I'm thinking of a stock trading at some price between 0 and 100. Quote me a 5-wide market. I can buy or sell at your quote. What should you do? (Tests whether you understand adverse selection — you should quote around 50 but widen if you suspect information asymmetry.)

combinatorics

A standard 52-card deck is shuffled. What's the probability the top card and the bottom card are both aces? (4/52 × 3/51. Tests whether you can sample without replacement cleanly under time pressure.)

conditional_probability

I flip two coins behind a screen. I tell you at least one is heads. What's the probability both are heads? (Classic Bayes problem — 1/3, not 1/2. Optiver favourites for testing whether candidates reflexively apply the wrong prior.)

HOW TO PREPARE

  • ·Start arithmetic drilling at least 3 weeks before the 80in8 test window. Score ceilings are real — last-minute cramming won't raise them.
  • ·Practise on zetamac with decimals and fractions explicitly enabled; don't train only on integer addition.
  • ·For the probability test, memorise expected value formulas for geometric, binomial, and simple random walks — they compose into most problems you'll see.
  • ·Study market-making intuition: quoting a tight spread when information is symmetric, widening it when counterparties have an edge.
  • ·Practise live mental-math answering (not silent calculation) — video interviewers can hear hesitation, and it reads as slow.
  • ·Know the classic coin / dice / card combinatorics by heart — Optiver reuses them with small variations.

COMMON MISTAKES

  • ×Treating 80in8 as a math test instead of a training exercise. It's a reaction-time test on arithmetic patterns; only repetition moves the score.
  • ×Under-practising the probability half. Candidates who pass 80in8 sometimes underestimate the probability screen and fail there instead.
  • ×Quoting symmetric markets reflexively. Real trading involves inference from the counterparty's behaviour; interviewers test whether you notice.
  • ×Showing frustration when interrupted. Optiver interviewers interrupt on purpose — how you respond matters.
  • ×Forgetting to restate assumptions. Answers without stated assumptions are unverifiable.

FAQ

What is Optiver's 80in8 test?

An online arithmetic test: 80 questions in 8 minutes — addition, subtraction, multiplication, division with decimals. Passing scores are typically 60+. Practise on separate arithmetic tools.

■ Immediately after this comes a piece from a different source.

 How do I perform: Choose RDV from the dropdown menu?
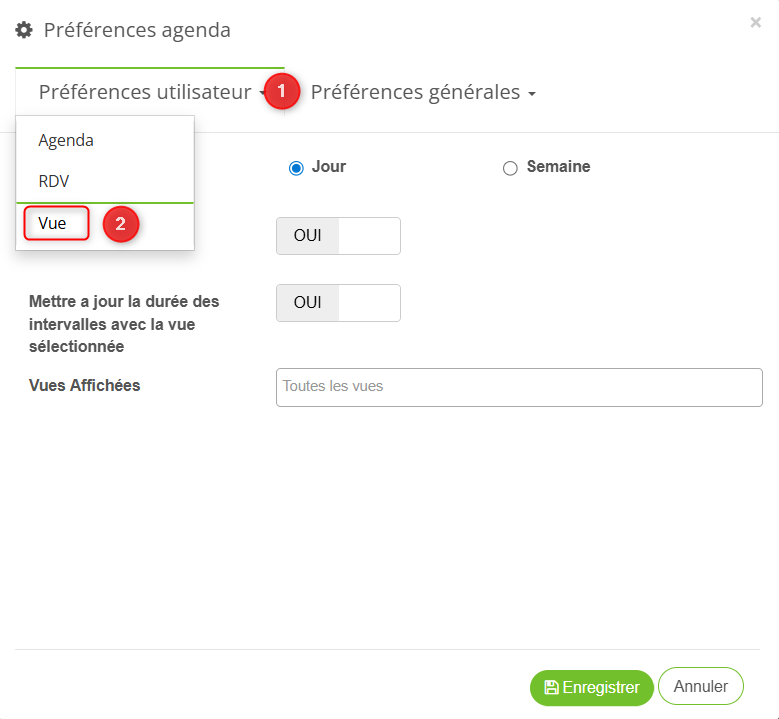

What probability topics show up most at Optiver?

Expected value problems, dice / card probability, Markov-chain style reasoning, basic Bayes, and trading-specific estimation. QuantPrep covers all of these.

Is QuantPrep useful for Optiver's arithmetic test?

Not directly — Optiver's 80in8 is a specialised speed test. QuantPrep covers the probability and brainteaser portion of the interview process, which is the harder part to prepare for.

How selective is Optiver?

Low single-digit percent acceptance rates are standard for trading roles out of the 80in8 funnel. Most candidates are eliminated at the arithmetic screen rather than later rounds.

Can you retake the 80in8?

Policies vary by cohort and region. Some intake cycles allow one retake; others treat the first score as final. Don't plan to retake — plan to pass first time.

What's the Optiver final round like?

Typically on-site in Amsterdam or Chicago, multiple back-to-back interviews including a live trading game where you make markets against the interviewer. Probability depth, cultural fit, and trading instinct are all probed.

Does Optiver hire without a finance or trading background?

Yes — Optiver recruits heavily from STEM backgrounds without finance experience. The 80in8 is the democratising screen: if you pass, your background matters less.